Risk 1/ If the European Commission proposes to abolish GMO traceability and labelling, then invisible, untraceable New GMOs will be unleashed on European markets, in fields, and in shoppers’ supermarket trolleys.
If New GMOs are as convincing as promised, then why shouldn’t they be sold with an on-package GMO label, as the current legislation requires? Only the sellers of these products have a vested interest in keeping them invisible.
Risk 2/ If the European Commission proposes to abolish risk assessments, then untested New GMOs will be released into the environment and on the market.
Up until now the safety of these products is a mere claim, not substantiated through systematic or independent studies. There is hardly any experience of New GMOs, given that there are only three on the market.
Risk 3/ If the European Commission proposes to remove labelling and transparency for New GMOs, then it goes against a basic EU principle, the right to information for consumers – risking a loss of confidence in EU institutions when citizens realise that invisible GMOs may be in their food.
People want to know what is in their food and where it has come from, that is their right enshrined in the Treaty of the European Union.
Read more: https://www.enga.org/newsdetails/new-gmos-what-is-the-consumer-response
"Unmasking New GMOs" - A Friends of the Earth Europe and FoodWatch International Briefing.

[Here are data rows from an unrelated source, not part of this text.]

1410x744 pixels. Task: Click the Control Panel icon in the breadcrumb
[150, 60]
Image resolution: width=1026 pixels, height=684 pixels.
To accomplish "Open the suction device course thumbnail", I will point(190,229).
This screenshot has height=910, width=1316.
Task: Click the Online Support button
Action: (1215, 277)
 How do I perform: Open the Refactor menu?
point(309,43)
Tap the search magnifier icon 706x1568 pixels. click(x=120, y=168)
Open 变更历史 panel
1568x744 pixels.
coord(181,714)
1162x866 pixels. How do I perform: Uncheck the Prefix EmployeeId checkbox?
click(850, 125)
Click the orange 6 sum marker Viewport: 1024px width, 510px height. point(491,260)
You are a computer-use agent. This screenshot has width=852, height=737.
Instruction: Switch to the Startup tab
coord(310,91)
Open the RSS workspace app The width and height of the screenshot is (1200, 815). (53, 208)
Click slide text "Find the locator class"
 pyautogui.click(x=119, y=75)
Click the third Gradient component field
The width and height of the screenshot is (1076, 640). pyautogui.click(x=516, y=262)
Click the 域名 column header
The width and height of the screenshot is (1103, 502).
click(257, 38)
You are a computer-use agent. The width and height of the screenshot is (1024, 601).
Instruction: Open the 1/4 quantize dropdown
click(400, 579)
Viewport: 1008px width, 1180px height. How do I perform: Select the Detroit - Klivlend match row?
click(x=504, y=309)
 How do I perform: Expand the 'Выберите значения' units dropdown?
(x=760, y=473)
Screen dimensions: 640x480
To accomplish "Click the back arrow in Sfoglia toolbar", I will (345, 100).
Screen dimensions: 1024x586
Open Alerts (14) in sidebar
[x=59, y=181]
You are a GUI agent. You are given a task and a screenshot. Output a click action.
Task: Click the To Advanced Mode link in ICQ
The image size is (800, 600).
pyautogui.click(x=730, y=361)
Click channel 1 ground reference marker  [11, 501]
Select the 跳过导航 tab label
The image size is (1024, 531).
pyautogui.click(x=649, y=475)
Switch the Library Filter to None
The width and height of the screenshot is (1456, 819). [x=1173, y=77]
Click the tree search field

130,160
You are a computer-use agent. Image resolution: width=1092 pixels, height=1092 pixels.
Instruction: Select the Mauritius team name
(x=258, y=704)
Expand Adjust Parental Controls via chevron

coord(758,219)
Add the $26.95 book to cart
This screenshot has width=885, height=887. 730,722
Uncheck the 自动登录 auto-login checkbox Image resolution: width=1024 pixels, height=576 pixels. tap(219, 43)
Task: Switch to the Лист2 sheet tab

Risk 4/ If the European Commission does not provide European-wide legally binding coexistence rules, then farmers would not be able to effectively exclude GMOs from their fields, or producers and retailers from their products. Meaning that all business operators not wanting to grow or process GM plants, would not be able to guarantee that they are excluding GMOs.
The Green Deal aims to have 25% of the EU’s farmland under organic production by 2030; this organic produce is threatened under a deregulation scenario due to GMO contamination of organic fields.
Read more: EurActiv - Organic farming and gene editing - is coeistence possible?
Risk 5/ If the European Commission proposes the abolition of risk assessment and labelling it brushes aside the interests of the food and retail sector. The majority of both sectors is in favour of maintaining the current food safety and transparency standards for New GMOs – this was a finding of the European Commission’s own consultation as part of its Impact Assessment prior to launching a legislative proposal.
Major European retailers have also called for New GMOs to remain classified – and regulated – as old GMOs
Read more: https://www.enga.org/newsdetails/ten-things-the-food-industry-should-know-about-new-gmos-number-ten
Risk 6/ If the European Commission proposes to abolish traceability and labelling for New GMOs it touches the core of the conventional Non-GMO sector. All Non-GMO labelling depends on knowledge which plants have been produced with GMOs.
Without legally binding GMO traceability and labelling throughout the whole value chain – from seeds to final products – a billion-euro market is at risk. In Germany the turnover amounts to 16 billion euros, in Austria to more than 2 billion euros.
Read more: https://www.enga.org/newsdetails/10-things-the-food-sector-needs-to-know-about-new-gmos-number-8
Risk 7/ If the European Commission – in buying the propaganda from big seed companies – promotes the claim that New GMOs offer some kind of sustainability solution - then there is a risk that the EU misses the chance to find real solutions to climate and environmental problems that we face.
New GMOs are no “magic pill” – whether they will play a role in solving environmental and agricultural problems is not at all clear. So far, there is no evidence that New GMOs will provide solutions to climate change, biodiversity loss or how society can feed the world’s growing population.